Task details: Given the records below, set each one down again exactly as it reads.
Top of Dataset entries
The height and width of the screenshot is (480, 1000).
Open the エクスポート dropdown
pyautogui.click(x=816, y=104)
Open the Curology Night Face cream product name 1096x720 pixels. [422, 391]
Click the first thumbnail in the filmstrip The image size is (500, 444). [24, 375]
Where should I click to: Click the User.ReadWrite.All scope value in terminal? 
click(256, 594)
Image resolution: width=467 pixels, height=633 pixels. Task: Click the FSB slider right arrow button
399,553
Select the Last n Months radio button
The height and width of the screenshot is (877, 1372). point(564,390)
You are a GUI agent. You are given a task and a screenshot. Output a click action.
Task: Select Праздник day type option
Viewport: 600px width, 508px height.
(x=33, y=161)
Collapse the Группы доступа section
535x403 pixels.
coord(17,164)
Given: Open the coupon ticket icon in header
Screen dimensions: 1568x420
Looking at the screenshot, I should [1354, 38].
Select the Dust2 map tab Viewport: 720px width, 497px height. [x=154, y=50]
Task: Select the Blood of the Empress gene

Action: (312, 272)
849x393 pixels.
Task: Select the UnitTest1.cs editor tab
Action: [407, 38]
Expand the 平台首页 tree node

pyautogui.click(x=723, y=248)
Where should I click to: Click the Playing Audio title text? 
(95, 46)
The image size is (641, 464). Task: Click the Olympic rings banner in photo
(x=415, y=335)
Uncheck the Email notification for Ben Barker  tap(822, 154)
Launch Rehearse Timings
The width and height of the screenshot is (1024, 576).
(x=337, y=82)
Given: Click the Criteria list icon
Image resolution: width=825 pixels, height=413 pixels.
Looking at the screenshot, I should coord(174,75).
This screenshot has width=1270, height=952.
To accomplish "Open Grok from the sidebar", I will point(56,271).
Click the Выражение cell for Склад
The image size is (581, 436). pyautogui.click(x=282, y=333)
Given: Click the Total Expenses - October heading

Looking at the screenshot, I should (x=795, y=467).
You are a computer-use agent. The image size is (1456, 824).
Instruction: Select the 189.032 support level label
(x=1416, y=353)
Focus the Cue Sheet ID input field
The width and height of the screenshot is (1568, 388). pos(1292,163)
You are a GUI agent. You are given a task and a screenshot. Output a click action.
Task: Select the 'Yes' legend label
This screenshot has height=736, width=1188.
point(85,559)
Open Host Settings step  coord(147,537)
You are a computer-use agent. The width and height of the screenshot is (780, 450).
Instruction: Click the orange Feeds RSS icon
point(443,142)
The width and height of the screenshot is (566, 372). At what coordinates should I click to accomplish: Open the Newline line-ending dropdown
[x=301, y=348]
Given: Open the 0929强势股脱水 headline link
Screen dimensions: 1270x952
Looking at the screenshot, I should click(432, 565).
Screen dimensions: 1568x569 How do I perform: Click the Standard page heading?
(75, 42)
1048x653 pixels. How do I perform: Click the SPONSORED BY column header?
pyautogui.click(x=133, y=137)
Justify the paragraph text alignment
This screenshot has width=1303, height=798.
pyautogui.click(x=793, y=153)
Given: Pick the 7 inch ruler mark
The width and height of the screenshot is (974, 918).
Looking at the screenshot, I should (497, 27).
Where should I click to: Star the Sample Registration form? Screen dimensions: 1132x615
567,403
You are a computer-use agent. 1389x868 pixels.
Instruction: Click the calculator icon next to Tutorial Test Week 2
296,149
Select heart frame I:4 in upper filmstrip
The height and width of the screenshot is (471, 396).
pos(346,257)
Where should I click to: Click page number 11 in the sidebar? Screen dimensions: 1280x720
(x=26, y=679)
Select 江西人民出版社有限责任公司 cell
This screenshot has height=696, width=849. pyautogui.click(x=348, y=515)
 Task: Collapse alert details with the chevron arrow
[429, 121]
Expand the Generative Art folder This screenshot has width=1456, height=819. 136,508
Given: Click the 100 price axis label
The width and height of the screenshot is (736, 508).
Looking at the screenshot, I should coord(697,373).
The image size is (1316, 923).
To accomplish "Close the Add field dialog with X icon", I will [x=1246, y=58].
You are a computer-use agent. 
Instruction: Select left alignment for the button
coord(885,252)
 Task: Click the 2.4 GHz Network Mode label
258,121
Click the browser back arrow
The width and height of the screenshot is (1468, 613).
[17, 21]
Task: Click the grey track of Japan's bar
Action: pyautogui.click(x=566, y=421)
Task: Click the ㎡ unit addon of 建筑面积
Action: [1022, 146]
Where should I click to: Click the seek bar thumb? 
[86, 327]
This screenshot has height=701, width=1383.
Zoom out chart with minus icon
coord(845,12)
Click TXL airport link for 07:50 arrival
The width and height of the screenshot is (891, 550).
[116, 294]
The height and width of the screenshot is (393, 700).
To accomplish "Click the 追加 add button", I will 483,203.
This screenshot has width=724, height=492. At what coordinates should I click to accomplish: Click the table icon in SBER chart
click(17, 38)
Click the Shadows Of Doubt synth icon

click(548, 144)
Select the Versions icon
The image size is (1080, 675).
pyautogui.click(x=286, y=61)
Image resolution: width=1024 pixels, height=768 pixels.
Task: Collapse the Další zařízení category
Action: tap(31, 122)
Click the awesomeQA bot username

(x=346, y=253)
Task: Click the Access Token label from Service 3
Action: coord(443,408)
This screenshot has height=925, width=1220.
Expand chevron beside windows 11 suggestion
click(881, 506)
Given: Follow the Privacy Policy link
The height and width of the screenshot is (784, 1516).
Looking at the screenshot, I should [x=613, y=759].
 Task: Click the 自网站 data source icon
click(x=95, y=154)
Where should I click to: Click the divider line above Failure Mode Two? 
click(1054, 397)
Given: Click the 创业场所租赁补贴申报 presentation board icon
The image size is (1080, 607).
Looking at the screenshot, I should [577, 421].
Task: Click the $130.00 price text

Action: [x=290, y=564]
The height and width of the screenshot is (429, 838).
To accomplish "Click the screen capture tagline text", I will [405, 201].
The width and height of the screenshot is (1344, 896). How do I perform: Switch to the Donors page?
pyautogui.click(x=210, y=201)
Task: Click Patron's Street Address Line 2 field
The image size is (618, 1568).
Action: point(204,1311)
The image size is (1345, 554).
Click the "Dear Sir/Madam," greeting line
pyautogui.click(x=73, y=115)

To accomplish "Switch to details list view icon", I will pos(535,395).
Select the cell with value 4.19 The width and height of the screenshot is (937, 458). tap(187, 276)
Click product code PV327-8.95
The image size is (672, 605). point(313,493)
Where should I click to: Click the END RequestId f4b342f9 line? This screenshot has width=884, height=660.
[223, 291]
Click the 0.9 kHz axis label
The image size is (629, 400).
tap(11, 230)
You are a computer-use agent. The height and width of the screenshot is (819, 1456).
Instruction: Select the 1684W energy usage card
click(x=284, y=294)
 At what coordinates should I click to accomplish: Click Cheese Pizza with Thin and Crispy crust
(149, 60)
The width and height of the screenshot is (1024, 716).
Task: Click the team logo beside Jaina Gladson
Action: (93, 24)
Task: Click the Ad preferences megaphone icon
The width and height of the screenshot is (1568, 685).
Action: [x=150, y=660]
Bottom of Dataset entries
Result for this task:
The height and width of the screenshot is (480, 1000).
Open the エクスポート dropdown
pyautogui.click(x=816, y=104)
Open the Curology Night Face cream product name 1096x720 pixels. [422, 391]
Click the first thumbnail in the filmstrip The image size is (500, 444). [24, 375]
Where should I click to: Click the User.ReadWrite.All scope value in terminal? 
click(256, 594)
Image resolution: width=467 pixels, height=633 pixels. Task: Click the FSB slider right arrow button
399,553
Select the Last n Months radio button
The height and width of the screenshot is (877, 1372). point(564,390)
You are a GUI agent. You are given a task and a screenshot. Output a click action.
Task: Select Праздник day type option
Viewport: 600px width, 508px height.
(x=33, y=161)
Collapse the Группы доступа section
535x403 pixels.
coord(17,164)
Given: Open the coupon ticket icon in header
Screen dimensions: 1568x420
Looking at the screenshot, I should [1354, 38].
Select the Dust2 map tab Viewport: 720px width, 497px height. [x=154, y=50]
Task: Select the Blood of the Empress gene

Action: (312, 272)
849x393 pixels.
Task: Select the UnitTest1.cs editor tab
Action: [407, 38]
Expand the 平台首页 tree node

pyautogui.click(x=723, y=248)
Where should I click to: Click the Playing Audio title text? 
(95, 46)
The image size is (641, 464). Task: Click the Olympic rings banner in photo
(x=415, y=335)
Uncheck the Email notification for Ben Barker  tap(822, 154)
Launch Rehearse Timings
The width and height of the screenshot is (1024, 576).
(x=337, y=82)
Given: Click the Criteria list icon
Image resolution: width=825 pixels, height=413 pixels.
Looking at the screenshot, I should coord(174,75).
This screenshot has width=1270, height=952.
To accomplish "Open Grok from the sidebar", I will point(56,271).
Click the Выражение cell for Склад
The image size is (581, 436). pyautogui.click(x=282, y=333)
Given: Click the Total Expenses - October heading

Looking at the screenshot, I should (x=795, y=467).
You are a computer-use agent. The image size is (1456, 824).
Instruction: Select the 189.032 support level label
(x=1416, y=353)
Focus the Cue Sheet ID input field
The width and height of the screenshot is (1568, 388). pos(1292,163)
You are a GUI agent. You are given a task and a screenshot. Output a click action.
Task: Select the 'Yes' legend label
This screenshot has height=736, width=1188.
point(85,559)
Open Host Settings step  coord(147,537)
You are a computer-use agent. The width and height of the screenshot is (780, 450).
Instruction: Click the orange Feeds RSS icon
point(443,142)
The width and height of the screenshot is (566, 372). At what coordinates should I click to accomplish: Open the Newline line-ending dropdown
[x=301, y=348]
Given: Open the 0929强势股脱水 headline link
Screen dimensions: 1270x952
Looking at the screenshot, I should click(432, 565).
Screen dimensions: 1568x569 How do I perform: Click the Standard page heading?
(75, 42)
1048x653 pixels. How do I perform: Click the SPONSORED BY column header?
pyautogui.click(x=133, y=137)
Justify the paragraph text alignment
This screenshot has width=1303, height=798.
pyautogui.click(x=793, y=153)
Given: Pick the 7 inch ruler mark
The width and height of the screenshot is (974, 918).
Looking at the screenshot, I should (497, 27).
Where should I click to: Star the Sample Registration form? Screen dimensions: 1132x615
567,403
You are a computer-use agent. 1389x868 pixels.
Instruction: Click the calculator icon next to Tutorial Test Week 2
296,149
Select heart frame I:4 in upper filmstrip
The height and width of the screenshot is (471, 396).
pos(346,257)
Where should I click to: Click page number 11 in the sidebar? Screen dimensions: 1280x720
(x=26, y=679)
Select 江西人民出版社有限责任公司 cell
This screenshot has height=696, width=849. pyautogui.click(x=348, y=515)
 Task: Collapse alert details with the chevron arrow
[429, 121]
Expand the Generative Art folder This screenshot has width=1456, height=819. 136,508
Given: Click the 100 price axis label
The width and height of the screenshot is (736, 508).
Looking at the screenshot, I should coord(697,373).
The image size is (1316, 923).
To accomplish "Close the Add field dialog with X icon", I will [x=1246, y=58].
You are a computer-use agent. 
Instruction: Select left alignment for the button
coord(885,252)
 Task: Click the 2.4 GHz Network Mode label
258,121
Click the browser back arrow
The width and height of the screenshot is (1468, 613).
[17, 21]
Task: Click the grey track of Japan's bar
Action: pyautogui.click(x=566, y=421)
Task: Click the ㎡ unit addon of 建筑面积
Action: [1022, 146]
Where should I click to: Click the seek bar thumb? 
[86, 327]
This screenshot has height=701, width=1383.
Zoom out chart with minus icon
coord(845,12)
Click TXL airport link for 07:50 arrival
The width and height of the screenshot is (891, 550).
[116, 294]
The height and width of the screenshot is (393, 700).
To accomplish "Click the 追加 add button", I will 483,203.
This screenshot has width=724, height=492. At what coordinates should I click to accomplish: Click the table icon in SBER chart
click(17, 38)
Click the Shadows Of Doubt synth icon

click(548, 144)
Select the Versions icon
The image size is (1080, 675).
pyautogui.click(x=286, y=61)
Image resolution: width=1024 pixels, height=768 pixels.
Task: Collapse the Další zařízení category
Action: tap(31, 122)
Click the awesomeQA bot username

(x=346, y=253)
Task: Click the Access Token label from Service 3
Action: coord(443,408)
This screenshot has height=925, width=1220.
Expand chevron beside windows 11 suggestion
click(881, 506)
Given: Follow the Privacy Policy link
The height and width of the screenshot is (784, 1516).
Looking at the screenshot, I should [x=613, y=759].
 Task: Click the 自网站 data source icon
click(x=95, y=154)
Where should I click to: Click the divider line above Failure Mode Two? 
click(1054, 397)
Given: Click the 创业场所租赁补贴申报 presentation board icon
The image size is (1080, 607).
Looking at the screenshot, I should [577, 421].
Task: Click the $130.00 price text

Action: [x=290, y=564]
The height and width of the screenshot is (429, 838).
To accomplish "Click the screen capture tagline text", I will [405, 201].
The width and height of the screenshot is (1344, 896). How do I perform: Switch to the Donors page?
pyautogui.click(x=210, y=201)
Task: Click Patron's Street Address Line 2 field
The image size is (618, 1568).
Action: point(204,1311)
The image size is (1345, 554).
Click the "Dear Sir/Madam," greeting line
pyautogui.click(x=73, y=115)

To accomplish "Switch to details list view icon", I will pos(535,395).
Select the cell with value 4.19 The width and height of the screenshot is (937, 458). tap(187, 276)
Click product code PV327-8.95
The image size is (672, 605). point(313,493)
Where should I click to: Click the END RequestId f4b342f9 line? This screenshot has width=884, height=660.
[223, 291]
Click the 0.9 kHz axis label
The image size is (629, 400).
tap(11, 230)
You are a computer-use agent. The height and width of the screenshot is (819, 1456).
Instruction: Select the 1684W energy usage card
click(x=284, y=294)
 At what coordinates should I click to accomplish: Click Cheese Pizza with Thin and Crispy crust
(149, 60)
The width and height of the screenshot is (1024, 716).
Task: Click the team logo beside Jaina Gladson
Action: (93, 24)
Task: Click the Ad preferences megaphone icon
The width and height of the screenshot is (1568, 685).
Action: [x=150, y=660]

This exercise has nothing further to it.